To do. Convert the stretch of the records from the line containing "You are a computer-use" through the end into a JSON list of strings, one string per line. Skip blank lines and leave the pictures out.

Data excerpts.

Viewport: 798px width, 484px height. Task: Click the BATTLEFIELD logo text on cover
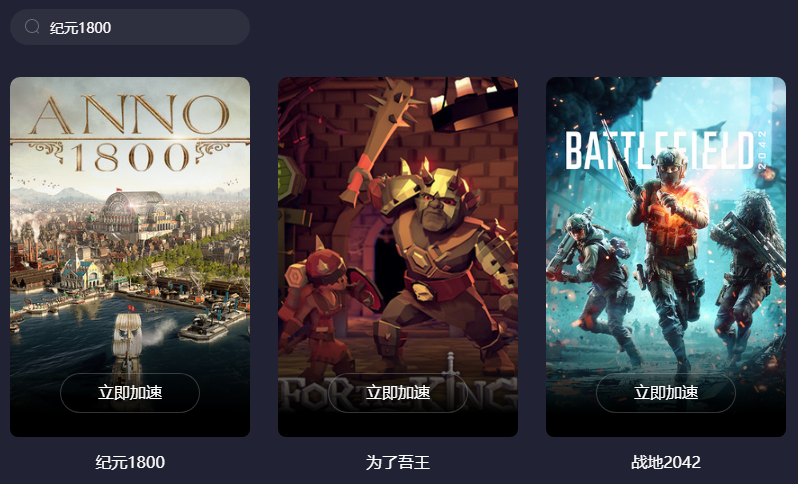tap(659, 151)
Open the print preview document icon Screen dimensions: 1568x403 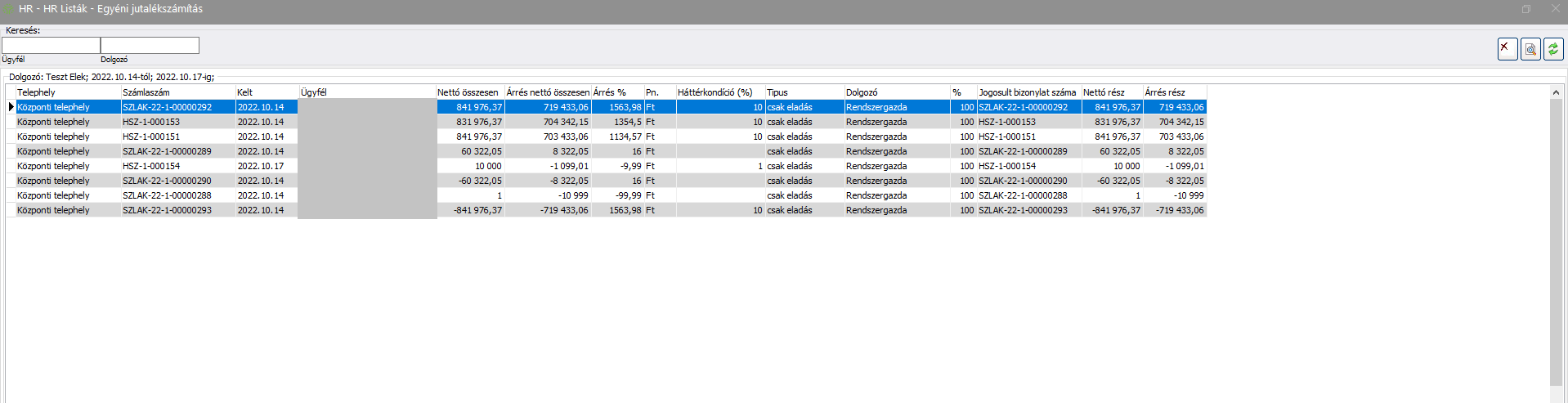(x=1530, y=49)
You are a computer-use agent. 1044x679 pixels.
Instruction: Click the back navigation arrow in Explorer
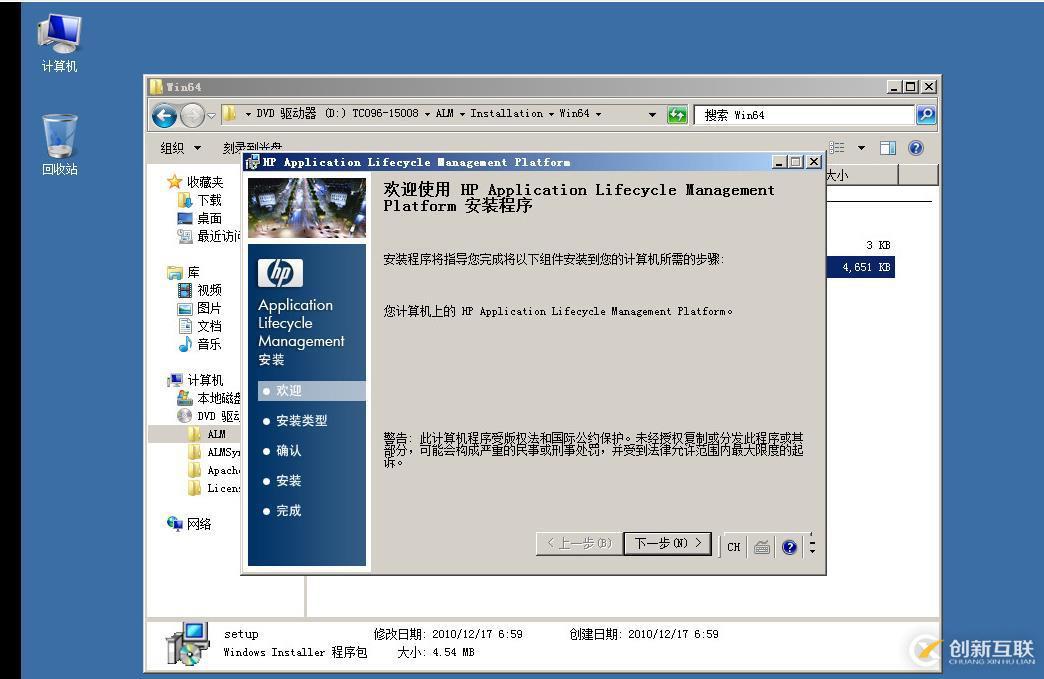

Task output.
[
  "You are a computer-use agent. 1044x679 pixels.",
  "Instruction: Click the back navigation arrow in Explorer"
]